** Activity **
Once you reach the line containing "You are a GUI" in the entries below, write out that line and each one after it down to the line containing "AI Ops (178, 2208)", exactly and with nothing added.

** Records shown **
•••••
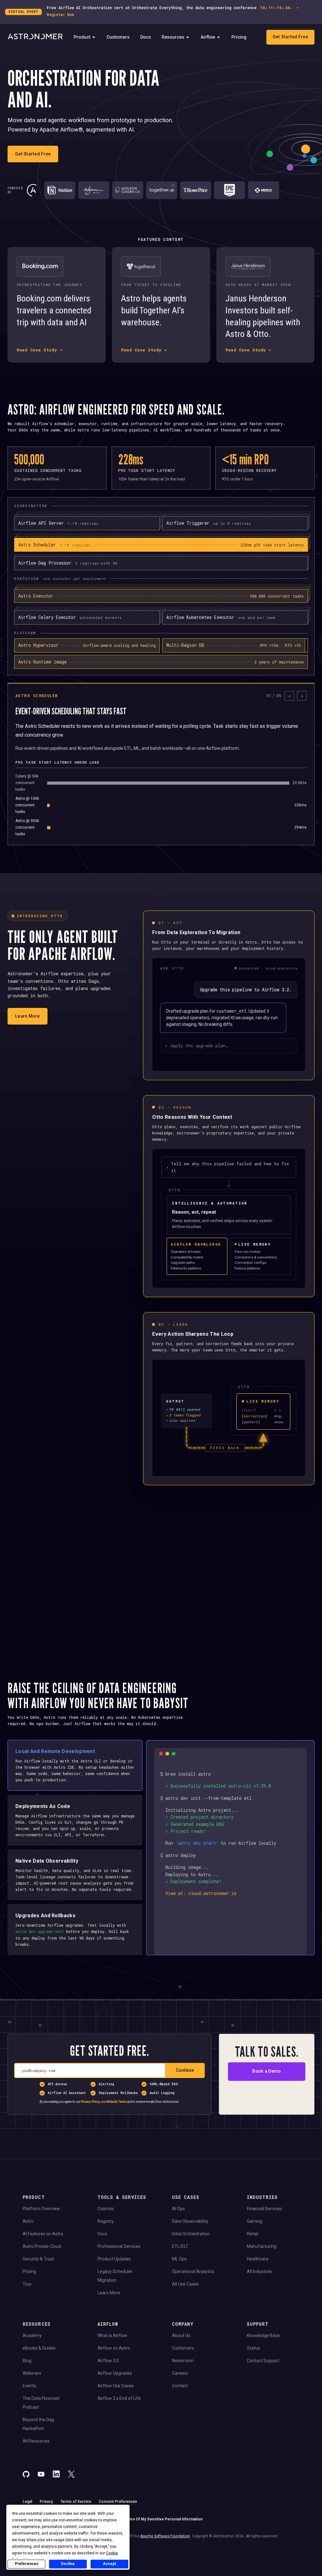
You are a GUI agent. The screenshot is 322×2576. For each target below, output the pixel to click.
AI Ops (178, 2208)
•••••
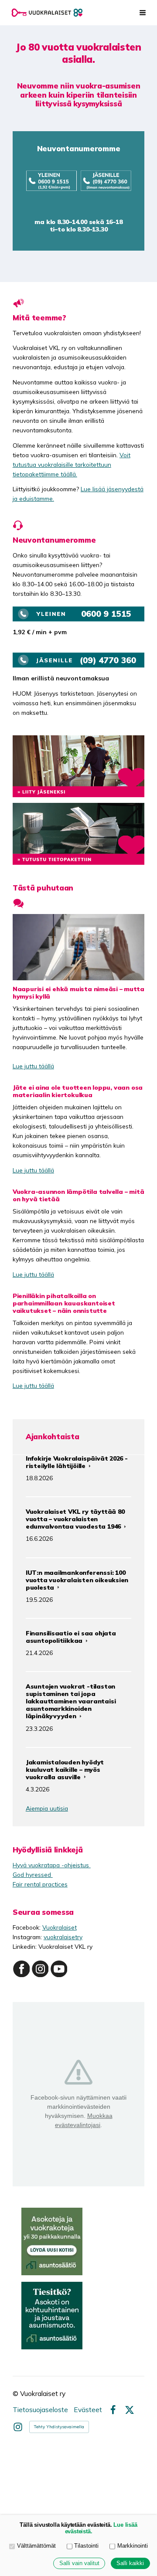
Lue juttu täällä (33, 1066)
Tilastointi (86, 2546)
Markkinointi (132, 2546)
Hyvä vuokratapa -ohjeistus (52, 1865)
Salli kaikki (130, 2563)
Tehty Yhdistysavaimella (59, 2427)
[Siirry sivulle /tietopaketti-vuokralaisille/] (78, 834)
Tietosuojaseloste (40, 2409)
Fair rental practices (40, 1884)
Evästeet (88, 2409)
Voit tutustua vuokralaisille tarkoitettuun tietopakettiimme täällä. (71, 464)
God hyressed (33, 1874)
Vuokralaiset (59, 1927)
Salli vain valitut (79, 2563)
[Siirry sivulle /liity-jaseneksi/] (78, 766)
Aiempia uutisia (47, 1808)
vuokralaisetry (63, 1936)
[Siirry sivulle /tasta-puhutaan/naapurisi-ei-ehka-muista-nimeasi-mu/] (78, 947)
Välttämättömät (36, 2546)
•••••
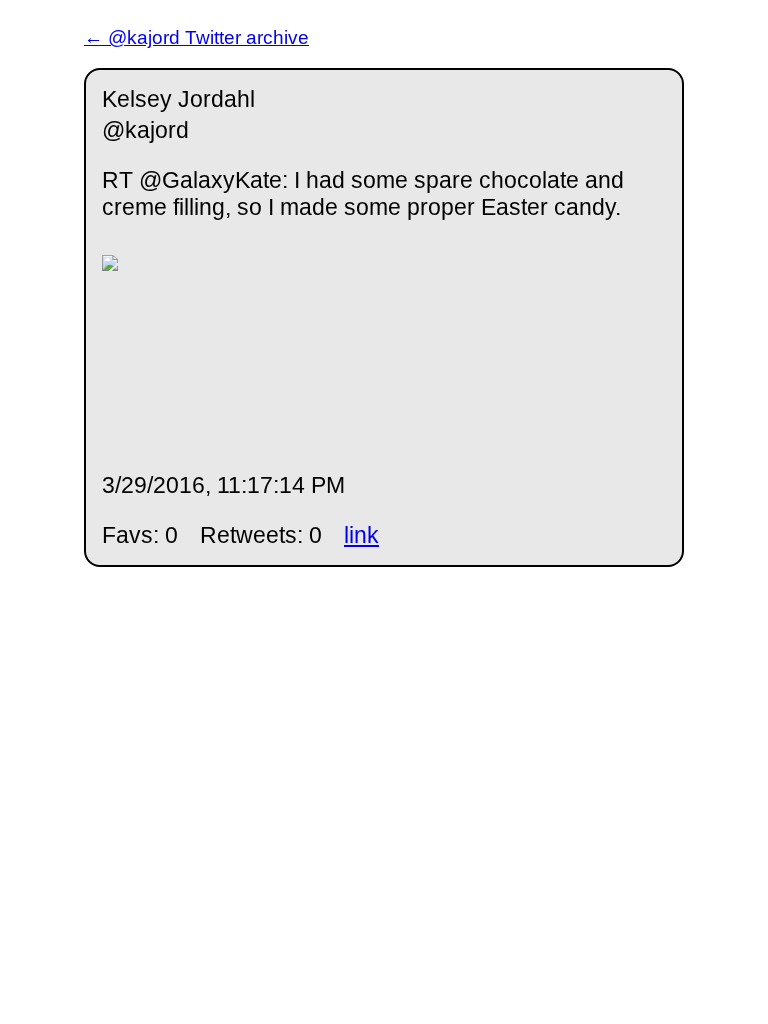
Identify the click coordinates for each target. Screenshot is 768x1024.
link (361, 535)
•••••
** Exercise response **
You are a GUI agent. The screenshot is 322×2576. For each target below, output the pixel to click.
AI Ops (178, 2208)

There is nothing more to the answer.